ビール大手でRPA(ソフトウエアロボットによる業務自動化)導入が加速している。サッポロビールはRPAの導入業務数を2021年に現在の3倍となる113に拡大し、4万5000時間の削減を見込む。アサヒグループホールディングス(GHD)も9月末時点で200業務にRPAを導入しており、業務時間を7万時間削減。キリンビールも生産部門を中心に導入を進めている。ビール各社は酒類や清涼飲料など最小在庫管理単位(SKU)が多く、生産や物流における事務作業の負荷が高い。RPA導入で負担を軽減し、コア業務への人材のシフトを目指す。

サッポロは物流業務で、受領証と出荷伝票の照合作業にRPAを導入。受領証はドット印字や手書きの部分もあるため、従来はRPAの導入が難しい作業だった。サッポロでは読み取りが可能なソフトウエアを比較検討。ソフトウエアの技術的な進化もあり、作業を自動化できた。現在、千葉工場に導入しており、年内に全工場への導入を完了する。全工場に導入すると、業務時間を年間2000時間削減できる。

また、今後は営業部門の資料作成や生産部門の原料調達などのRPAを開発中で、21年までに導入業務を大幅に拡大する。
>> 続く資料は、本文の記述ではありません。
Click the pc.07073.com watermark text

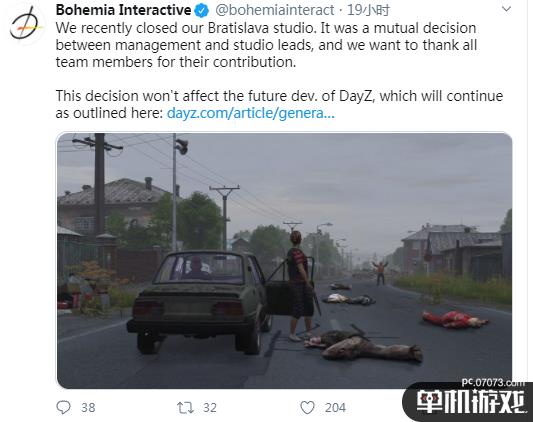(x=493, y=383)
アサヒGHDはグループのアサヒ飲料で、工場から物流拠点まで商品を送る転送計画のデータをシステム間で移す作業にRPAを導入した。これまでは担当者が1SKUごとに転送計画システムからデータをダウンロードし、販売物流システムにアップロードしていた。アサヒ飲料は700SKUあるため、業務の負荷が高く、RPAの導入により、業務時間を年間2500時間削減した。
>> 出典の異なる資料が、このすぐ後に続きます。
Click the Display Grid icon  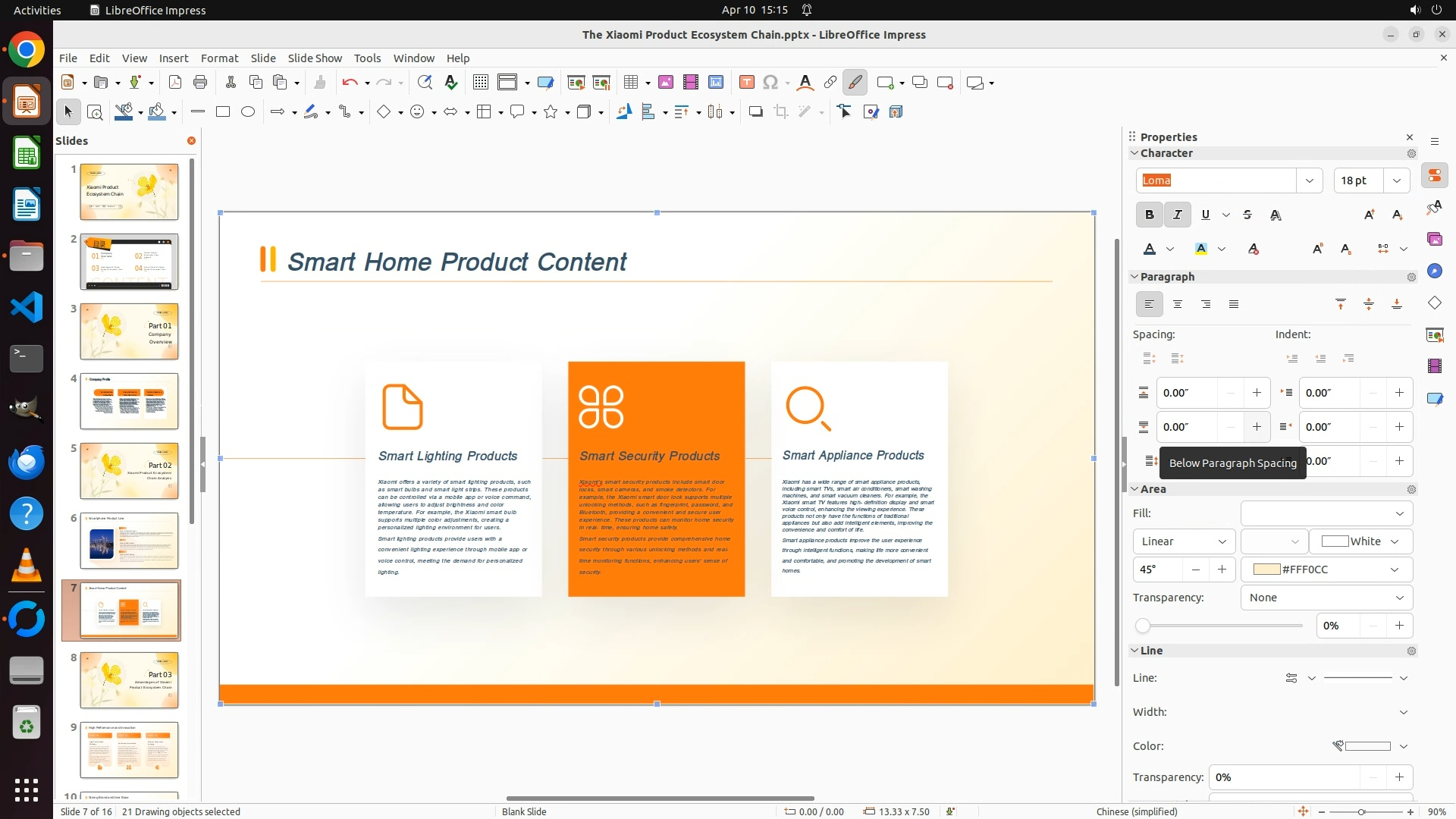click(480, 83)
キリンビールは18年にプロジェクトを立ち上げ、生産部門を中心に導入。19年には購買業務でも全国9工場で業務フローを統一し、RPAを導入した。

ビール各社はM&Aや事業領域の拡大などでSKUが年々増えている。商品ごとに形状が異なるほか、季節による物量の変動も大きく、生産や物流に関わる事務作業が属人化している側面もあった。RPAを導入することで事務作業に携わる人数を減らし、最適な人材配置を目指す。